Reading splits opens the world and lets the light peek through. But how, exactly, does it work its magic?
Every fall for a whole week, I surround myself with some of my best writer buddies and sink into a sea of words. Yesterday, we were discussing something a masterful wordscraftsman once said–about how the spine tingles when we encounter a powerful phrase or sentence…about how we hoist ourselves up by the power of those words. Tingle. Hoist. Words that make us feel things.
This year, I’ve talked to a lot of girls about observation journals–like the one Lanie keeps. I’ve listened to them talk about what they see in their yards and on the way to school. They’ve listened to me talk about where my ideas come from and how it’s somewhat less mysterious than we sometimes think. Still, something is mysterious. How do black marks on a page (or screen) make feelings rise in our throats until we can hardly bear it?
Sometimes we’re haunted by feelings we can’t shake no matter how hard we put our will to the task. This dog traveled with my brother when my family left Ethiopia in the 1970s. Somewhere in Minnesota, Baron disappeared. It doesn’t surprise me that my brother’s first novel for young readers, The Pup Who Cried Wolf, sees the world through the eyes of a dog–a dog who loves car travels, among other things. Our memories and observations–the things we care about–the things that haunt us…those are things that make us brave and determined enough to face down the resistance that comes when any writer sits with a blank screen or page (or, sometimes worse, one with the wrong words already on it, blocking the way).
When we aren’t quite brave enough, not quite determined enough, sitting silently in a luminous room with other brave writers can help. Amazing books have been born and shaped in this circle.
We learn so much from each other. Toni Buzzeo, who used to be a school librarian, was the one who yesterday told me about this book, which I can’t wait to share with the board members of Ethiopia Reads when they gather in Denver to figure out goals and dreams for 2011. That’s the next traveling I’ll do after I get home from this retreat. How fitting that I sit here not only step-stepping my way through the books I want to write, but talking and thinking about the ways we share the books we love.

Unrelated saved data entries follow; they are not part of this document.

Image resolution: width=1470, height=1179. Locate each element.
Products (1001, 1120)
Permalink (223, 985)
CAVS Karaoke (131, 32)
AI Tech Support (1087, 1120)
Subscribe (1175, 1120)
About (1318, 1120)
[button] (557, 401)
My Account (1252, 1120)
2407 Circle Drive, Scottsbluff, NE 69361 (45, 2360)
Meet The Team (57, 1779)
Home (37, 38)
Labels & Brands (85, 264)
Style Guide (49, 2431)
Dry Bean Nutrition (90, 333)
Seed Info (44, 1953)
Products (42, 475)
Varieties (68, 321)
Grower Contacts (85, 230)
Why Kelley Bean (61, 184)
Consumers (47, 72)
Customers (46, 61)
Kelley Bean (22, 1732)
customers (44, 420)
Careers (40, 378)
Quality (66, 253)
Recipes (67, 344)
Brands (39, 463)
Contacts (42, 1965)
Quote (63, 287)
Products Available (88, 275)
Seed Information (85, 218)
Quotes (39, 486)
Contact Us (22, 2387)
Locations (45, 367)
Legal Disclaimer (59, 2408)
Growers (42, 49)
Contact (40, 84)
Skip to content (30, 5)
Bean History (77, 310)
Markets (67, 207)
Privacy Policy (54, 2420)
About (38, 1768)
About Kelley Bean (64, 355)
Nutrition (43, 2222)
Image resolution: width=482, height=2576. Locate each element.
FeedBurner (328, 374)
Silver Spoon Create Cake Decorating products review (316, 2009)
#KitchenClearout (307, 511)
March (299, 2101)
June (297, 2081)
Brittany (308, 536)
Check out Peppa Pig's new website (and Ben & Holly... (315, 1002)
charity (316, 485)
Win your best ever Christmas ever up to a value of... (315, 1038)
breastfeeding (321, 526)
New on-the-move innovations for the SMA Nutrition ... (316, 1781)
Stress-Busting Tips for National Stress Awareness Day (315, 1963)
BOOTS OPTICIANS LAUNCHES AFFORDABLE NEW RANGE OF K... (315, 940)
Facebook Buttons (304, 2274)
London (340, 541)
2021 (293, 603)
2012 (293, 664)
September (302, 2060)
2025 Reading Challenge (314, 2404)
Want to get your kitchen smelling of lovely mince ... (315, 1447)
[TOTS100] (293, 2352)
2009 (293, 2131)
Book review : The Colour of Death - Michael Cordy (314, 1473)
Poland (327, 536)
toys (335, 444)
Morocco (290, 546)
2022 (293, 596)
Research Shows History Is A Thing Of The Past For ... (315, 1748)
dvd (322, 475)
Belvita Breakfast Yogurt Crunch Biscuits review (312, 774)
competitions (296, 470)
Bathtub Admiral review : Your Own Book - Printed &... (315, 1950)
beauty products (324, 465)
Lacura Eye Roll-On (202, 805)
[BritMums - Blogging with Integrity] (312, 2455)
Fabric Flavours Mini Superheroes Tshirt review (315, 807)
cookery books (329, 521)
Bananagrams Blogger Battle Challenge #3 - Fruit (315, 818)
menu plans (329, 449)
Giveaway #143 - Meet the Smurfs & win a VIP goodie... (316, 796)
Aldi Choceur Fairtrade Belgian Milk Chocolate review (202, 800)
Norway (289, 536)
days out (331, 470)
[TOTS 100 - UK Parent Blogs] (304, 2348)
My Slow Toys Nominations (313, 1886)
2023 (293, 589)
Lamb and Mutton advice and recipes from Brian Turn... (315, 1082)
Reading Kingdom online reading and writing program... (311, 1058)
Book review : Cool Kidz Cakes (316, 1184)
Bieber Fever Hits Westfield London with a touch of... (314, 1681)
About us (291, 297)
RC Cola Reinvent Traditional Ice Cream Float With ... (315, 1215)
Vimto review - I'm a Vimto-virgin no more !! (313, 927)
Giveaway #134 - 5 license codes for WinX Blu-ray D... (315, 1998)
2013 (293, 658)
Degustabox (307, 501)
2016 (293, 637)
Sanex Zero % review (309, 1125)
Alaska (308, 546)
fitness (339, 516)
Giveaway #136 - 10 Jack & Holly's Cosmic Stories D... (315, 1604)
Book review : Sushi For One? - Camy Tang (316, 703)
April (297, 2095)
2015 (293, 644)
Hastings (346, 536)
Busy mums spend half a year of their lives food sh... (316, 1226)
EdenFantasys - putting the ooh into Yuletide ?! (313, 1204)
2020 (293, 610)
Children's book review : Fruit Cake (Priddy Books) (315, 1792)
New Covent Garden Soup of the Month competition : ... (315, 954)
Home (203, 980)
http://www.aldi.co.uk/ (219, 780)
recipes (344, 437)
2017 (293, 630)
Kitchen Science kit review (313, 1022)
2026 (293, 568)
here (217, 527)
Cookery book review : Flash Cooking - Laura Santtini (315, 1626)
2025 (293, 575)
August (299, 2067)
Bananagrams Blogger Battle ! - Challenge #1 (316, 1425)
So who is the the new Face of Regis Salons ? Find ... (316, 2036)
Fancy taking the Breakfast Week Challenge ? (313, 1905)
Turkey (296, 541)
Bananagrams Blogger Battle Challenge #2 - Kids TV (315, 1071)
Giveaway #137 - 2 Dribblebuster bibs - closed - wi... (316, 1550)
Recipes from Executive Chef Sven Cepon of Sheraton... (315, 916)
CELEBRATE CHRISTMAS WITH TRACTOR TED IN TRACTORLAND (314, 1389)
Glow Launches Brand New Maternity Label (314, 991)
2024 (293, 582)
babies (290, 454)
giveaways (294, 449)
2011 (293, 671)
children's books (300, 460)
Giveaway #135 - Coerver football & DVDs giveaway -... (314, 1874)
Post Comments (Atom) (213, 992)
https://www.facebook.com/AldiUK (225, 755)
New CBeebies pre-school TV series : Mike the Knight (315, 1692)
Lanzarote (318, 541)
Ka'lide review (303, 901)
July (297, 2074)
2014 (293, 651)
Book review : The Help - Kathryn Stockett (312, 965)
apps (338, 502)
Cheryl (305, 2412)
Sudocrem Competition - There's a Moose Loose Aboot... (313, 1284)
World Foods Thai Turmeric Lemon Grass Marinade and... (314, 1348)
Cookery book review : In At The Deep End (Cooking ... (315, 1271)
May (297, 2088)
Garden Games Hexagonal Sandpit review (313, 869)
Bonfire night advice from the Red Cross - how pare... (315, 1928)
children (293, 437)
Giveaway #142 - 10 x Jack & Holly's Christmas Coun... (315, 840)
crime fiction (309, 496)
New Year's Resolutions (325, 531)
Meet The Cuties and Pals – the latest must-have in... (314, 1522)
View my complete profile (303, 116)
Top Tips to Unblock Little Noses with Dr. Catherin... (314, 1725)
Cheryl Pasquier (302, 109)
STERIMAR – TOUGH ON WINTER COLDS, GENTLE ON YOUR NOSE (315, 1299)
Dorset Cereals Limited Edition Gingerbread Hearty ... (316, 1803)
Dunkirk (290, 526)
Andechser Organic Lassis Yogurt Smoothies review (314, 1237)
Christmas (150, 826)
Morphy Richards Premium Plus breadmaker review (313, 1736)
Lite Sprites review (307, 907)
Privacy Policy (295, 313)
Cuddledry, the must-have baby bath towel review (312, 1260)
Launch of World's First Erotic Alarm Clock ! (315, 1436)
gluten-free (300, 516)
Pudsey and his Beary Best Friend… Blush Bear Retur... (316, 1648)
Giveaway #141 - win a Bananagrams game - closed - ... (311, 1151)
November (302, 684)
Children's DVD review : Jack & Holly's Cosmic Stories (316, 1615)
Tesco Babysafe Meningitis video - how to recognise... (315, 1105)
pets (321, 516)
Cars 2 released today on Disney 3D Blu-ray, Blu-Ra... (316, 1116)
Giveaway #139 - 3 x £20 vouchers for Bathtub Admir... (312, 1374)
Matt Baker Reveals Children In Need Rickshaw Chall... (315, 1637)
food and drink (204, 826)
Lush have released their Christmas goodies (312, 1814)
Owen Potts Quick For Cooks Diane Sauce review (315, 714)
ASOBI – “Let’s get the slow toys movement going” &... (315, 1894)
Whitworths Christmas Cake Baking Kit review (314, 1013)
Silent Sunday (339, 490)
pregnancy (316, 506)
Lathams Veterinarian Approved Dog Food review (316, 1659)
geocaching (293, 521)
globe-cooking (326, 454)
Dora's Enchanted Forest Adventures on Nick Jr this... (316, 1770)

Last night, we talked about books that had stuck with us since childhood. The Secret Garden. Caddie Woodlawn. Julie of the Wolves. A Little Princess. Millions of Cats. Through books, we imagined ourselves into the skin of other characters. We saw the world. We felt deep feelings and found words to wrap around them. Our lives would have been so much poorer without books. No wonder children all around the world are drawn to shaping words, even if it’s with a stick scraping in the dirt under a tree, and reading them whenever and wherever they can manage to find a way.
Some things just can’t be shared, country to country. Language gets in the way and so do emotions and expectations and just how hard it is to lift something up and carry it from one place to another.
But, amazingly, a lot of things CAN be shared. Books right this minute are being carried from the United States to Ethiopia–and in 2011, that will happen again and again.
Onward!
2 thoughts on “We hoist ourselves up with a rope of words”
Friend,
As a teacher of young ones, it never ceases to make my heart sad when consistently I hear “I don’t know what to write”. I always tell them to write what is on their heart, what they know the most about, love the deepest, enjoy. Still they struggle. Life goes by so fast for them just as it does for us. It isn’t realistic for most of my students to actually have a journal to write in on their way to school or when ever a good idea might pop into their head. But maybe we need to explicitly teach them how to keep a “journal in their heads”. How to write a wonderful moment on their brains, or file away something that made them happy or sad. Maybe this is what we need to do to help our at-risk children say all of the amazing things they have to say each and every day. Thanks for helping all of us by your explicit teaching Jane!
I wish I’d had someone like you as a writing teacher when I was a young writer! Thanks for helping those students open their eyes and hearts.